Selection Biases

Here we discuss the selection biases present in APOGEE data and provide references. APOGEE spectra are not taken from a random set of all possible stars in a field. As a result, APOGEE observations are not representative of the true underlying stellar population until several selection biases are accounted for.

Targeting Procedure

Recovering the selection biases for APOGEE first depends on understanding how stars were selected as targets for the survey. A detailed description of the selection process is presented on the Targeting Information page and citations therein, but a low-level summary is provided here for convenience.

Stars selected for observation in APOGEE were not all chosen randomly. Many stars in APOGEE were targeted with specific science motivations in mind, including (but not limited to) members of star clusters, the Magellanic clouds, stellar streams, photometrically variable stars, or standard calibration stars. Targets selected specifically are considered Special Targets. Stars chosen for specific reasons like this represent a significant selection bias and are effectively over-represented in the full APOGEE sample compared to their true prevalence in the Galaxy. Selection biases can only be reliably calculated for the sample of stars that were targeted on a truly random basis.
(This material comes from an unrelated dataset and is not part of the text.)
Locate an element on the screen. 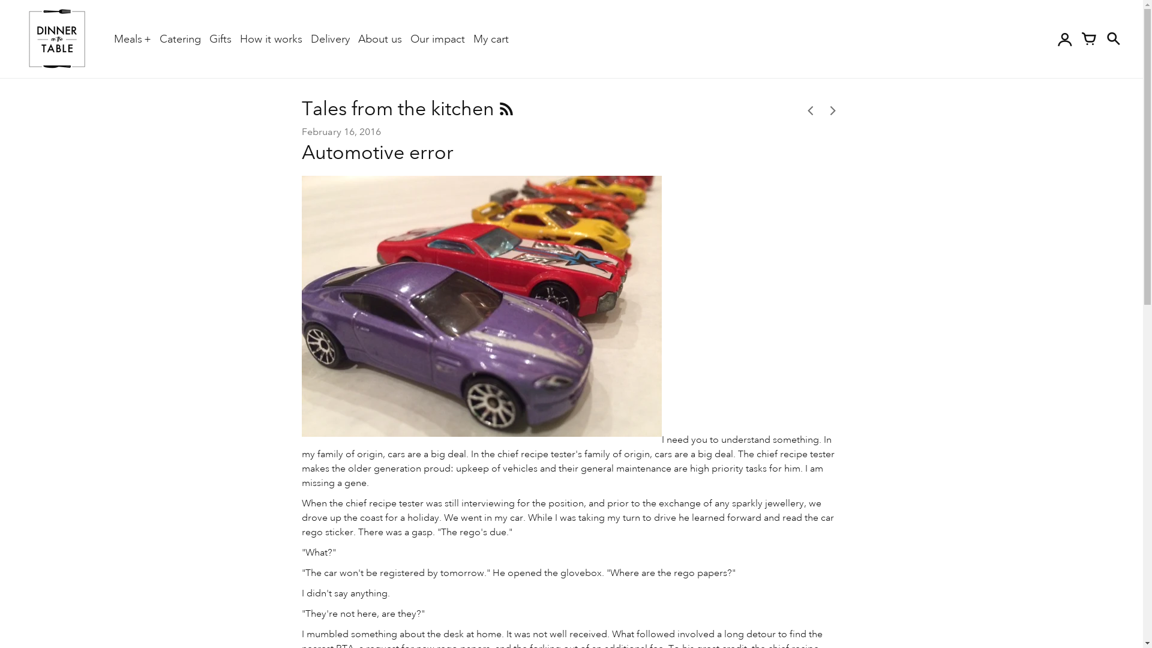 The width and height of the screenshot is (1152, 648). 'My cart' is located at coordinates (491, 38).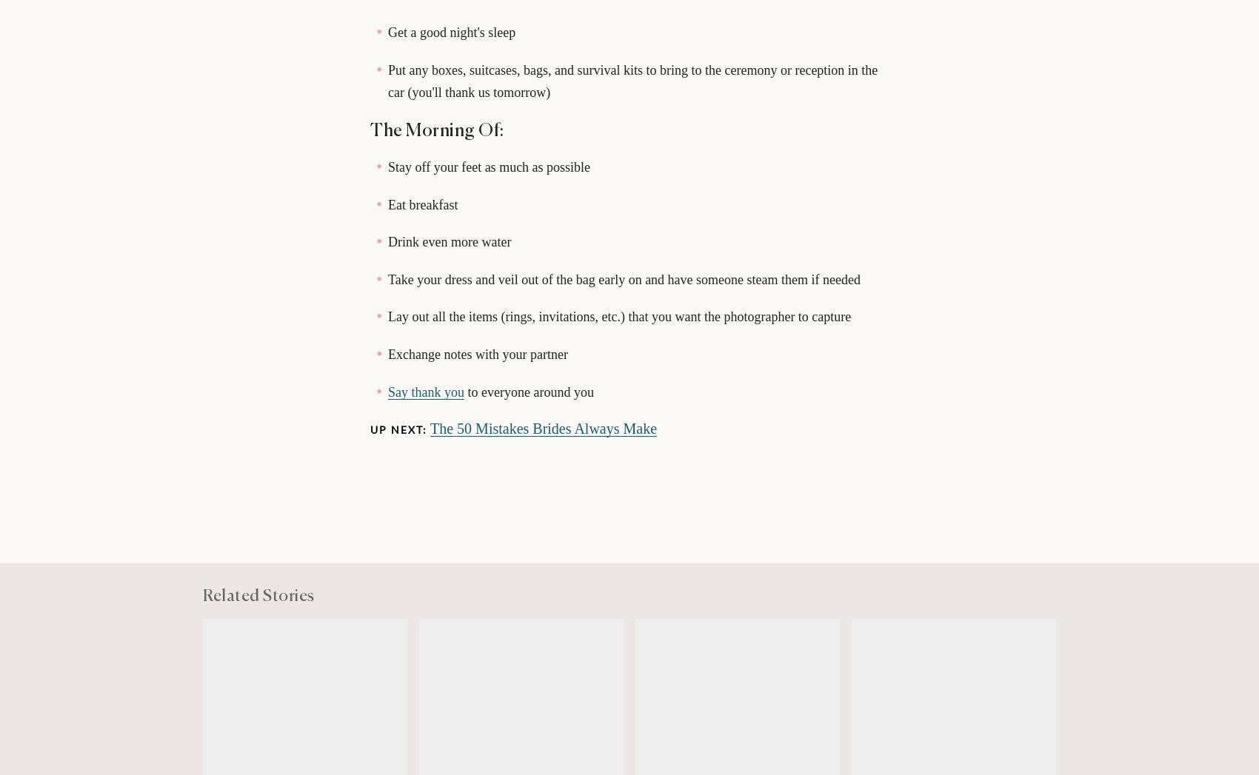  What do you see at coordinates (370, 130) in the screenshot?
I see `'The Morning Of:'` at bounding box center [370, 130].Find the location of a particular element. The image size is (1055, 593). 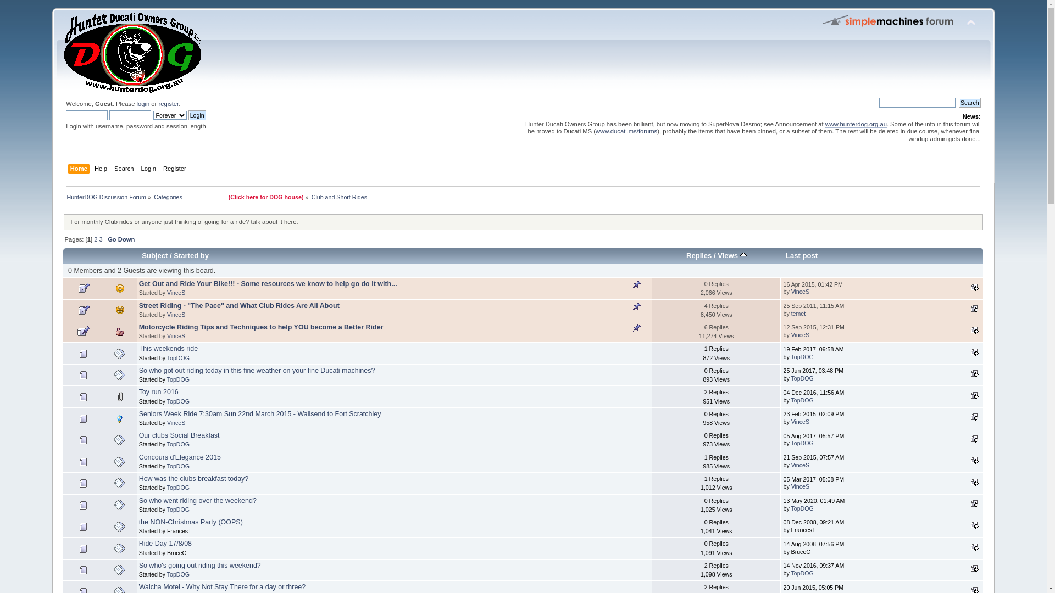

Note that some stars can be both Special Targets and Main Red Star Sample based on random chance.

The stars that were targeted randomly are commonly referred to as the Main Red Star Sample. This sample was designed to target giant-type stars based on their photometric (J-KS)0 color and H-band apparent magnitude (mH). During the targeting process, the 2MASS photometric catalog is adopted as the list of all potential targets for a given area of the sky. The potential targets are separated into three cohorts (short, medium, or long) based on their H-band apparent magnitude. The short cohort contains the brightest stars which require the fewest observations; the long cohort contains the faintest stars that require the most visits. Targets in the Main Red Star Sample are randomly selected from each cohort, for every field. The exact color-magnitude limits which define a cohort can differ on a plate-by-plate basis and vary for different components of the Galaxy (i.e., disk, halo, bulge). Please see the Targeting Information page for more detail (Programs in the Main Red Star Sample).

Selecting the Random Sample

The Main Red Star Sample can be conveniently identified using the EXTRATARG bitmask in the allStar file. If no bits are set in EXTRATARG (i.e., EXTRATARG==0), that target meets the criteria for the Main Red Star Sample for its sky location (disk, bulge, or halo).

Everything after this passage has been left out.